Nolis Ogando, 18, of Ridgewood; Alex Velez, 17, of Richmond Hill; Christopher Lozada, 17, of Woodhaven; Calvin Pietri, 17, of Woodhaven; Luis Tabales, 16, of Richmond Hill; and Jonathan Echevarria, 16, of Brooklyn, are each charged in a 21-count indictment that includes murder, manslaughter, assault and robbery as hate crimes.
Police caught the five teens from Queens about 15 minutes after the attack, and Echevarria was arrested earlier this month, the DA said. The six teens have all been arraigned on the indictment and ordered held without bail.

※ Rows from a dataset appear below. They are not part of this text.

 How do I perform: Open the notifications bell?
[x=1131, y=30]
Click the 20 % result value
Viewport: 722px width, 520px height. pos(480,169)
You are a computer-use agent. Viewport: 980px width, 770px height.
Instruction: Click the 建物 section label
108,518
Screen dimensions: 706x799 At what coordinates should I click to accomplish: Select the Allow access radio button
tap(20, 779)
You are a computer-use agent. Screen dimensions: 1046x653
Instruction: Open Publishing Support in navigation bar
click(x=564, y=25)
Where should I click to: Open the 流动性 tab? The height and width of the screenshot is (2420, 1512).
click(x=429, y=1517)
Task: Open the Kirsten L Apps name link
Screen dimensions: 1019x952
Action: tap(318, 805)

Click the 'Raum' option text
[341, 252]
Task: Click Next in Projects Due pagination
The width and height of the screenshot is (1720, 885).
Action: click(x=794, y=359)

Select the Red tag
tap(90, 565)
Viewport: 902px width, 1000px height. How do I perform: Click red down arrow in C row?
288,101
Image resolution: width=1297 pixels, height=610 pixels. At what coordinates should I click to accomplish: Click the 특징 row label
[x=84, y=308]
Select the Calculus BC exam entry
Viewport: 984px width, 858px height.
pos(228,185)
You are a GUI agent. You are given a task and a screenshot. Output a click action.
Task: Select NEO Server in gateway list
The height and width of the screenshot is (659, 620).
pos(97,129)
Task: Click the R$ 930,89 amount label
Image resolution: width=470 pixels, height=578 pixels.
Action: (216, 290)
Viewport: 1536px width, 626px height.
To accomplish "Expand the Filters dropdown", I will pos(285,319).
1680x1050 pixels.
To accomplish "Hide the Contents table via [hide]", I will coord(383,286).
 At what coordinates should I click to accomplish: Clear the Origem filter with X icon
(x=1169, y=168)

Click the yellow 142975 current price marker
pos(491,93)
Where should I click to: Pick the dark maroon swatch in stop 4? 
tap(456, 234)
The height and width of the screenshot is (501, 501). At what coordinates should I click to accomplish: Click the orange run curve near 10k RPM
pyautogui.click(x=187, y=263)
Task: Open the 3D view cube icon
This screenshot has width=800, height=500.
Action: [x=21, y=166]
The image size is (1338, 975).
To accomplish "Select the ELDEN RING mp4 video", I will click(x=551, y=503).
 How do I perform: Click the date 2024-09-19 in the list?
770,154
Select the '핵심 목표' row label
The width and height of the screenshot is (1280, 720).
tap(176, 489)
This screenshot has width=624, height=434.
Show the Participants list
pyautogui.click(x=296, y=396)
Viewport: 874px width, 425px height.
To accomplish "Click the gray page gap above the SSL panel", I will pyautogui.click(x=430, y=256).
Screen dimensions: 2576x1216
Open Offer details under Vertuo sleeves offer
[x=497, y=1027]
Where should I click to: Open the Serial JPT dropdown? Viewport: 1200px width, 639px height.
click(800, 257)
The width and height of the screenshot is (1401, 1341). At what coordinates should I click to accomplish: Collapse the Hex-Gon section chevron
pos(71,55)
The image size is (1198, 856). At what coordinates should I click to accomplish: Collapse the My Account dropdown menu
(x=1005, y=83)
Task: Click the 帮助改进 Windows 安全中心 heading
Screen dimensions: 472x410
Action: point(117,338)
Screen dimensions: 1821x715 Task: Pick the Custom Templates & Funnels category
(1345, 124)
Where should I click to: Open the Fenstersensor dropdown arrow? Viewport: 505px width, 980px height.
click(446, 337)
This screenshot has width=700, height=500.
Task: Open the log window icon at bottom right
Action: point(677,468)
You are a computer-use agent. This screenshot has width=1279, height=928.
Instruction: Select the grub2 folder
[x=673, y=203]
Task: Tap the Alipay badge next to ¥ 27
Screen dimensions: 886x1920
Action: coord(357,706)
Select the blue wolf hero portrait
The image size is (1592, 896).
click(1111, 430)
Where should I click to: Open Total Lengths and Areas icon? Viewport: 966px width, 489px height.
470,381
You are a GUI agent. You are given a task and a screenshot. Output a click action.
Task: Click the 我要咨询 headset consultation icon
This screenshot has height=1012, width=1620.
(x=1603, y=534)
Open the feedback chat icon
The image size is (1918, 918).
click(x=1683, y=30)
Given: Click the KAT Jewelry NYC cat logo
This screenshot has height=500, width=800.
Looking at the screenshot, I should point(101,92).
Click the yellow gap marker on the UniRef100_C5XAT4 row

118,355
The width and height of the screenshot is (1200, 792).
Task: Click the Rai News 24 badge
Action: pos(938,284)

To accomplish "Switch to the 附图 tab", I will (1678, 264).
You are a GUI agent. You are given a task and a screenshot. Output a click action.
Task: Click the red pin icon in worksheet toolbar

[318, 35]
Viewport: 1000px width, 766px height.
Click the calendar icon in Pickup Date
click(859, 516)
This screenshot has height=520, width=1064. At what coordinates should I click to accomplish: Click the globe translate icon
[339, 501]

Collao lived on Long Island with his family but frequently made trips to Woodhaven to visit his girlfriend and had been planning to attend LaGuardia Community College, according to his 14-year-old sister, Karen Collao.
“He was the kind of person people would meet and think, ‘where have you been all my life?’” Karen said in a previous interview with the Queens Chronicle.
Numerous elected officials and residents have condemned the murder, and hundreds attended a vigil for Collao at the end of March.
“He was a young man with endless opportunities,” Council Speaker Christine Quinn (D-Manhattan) said in March. “We will not allow hate to fester in our city.”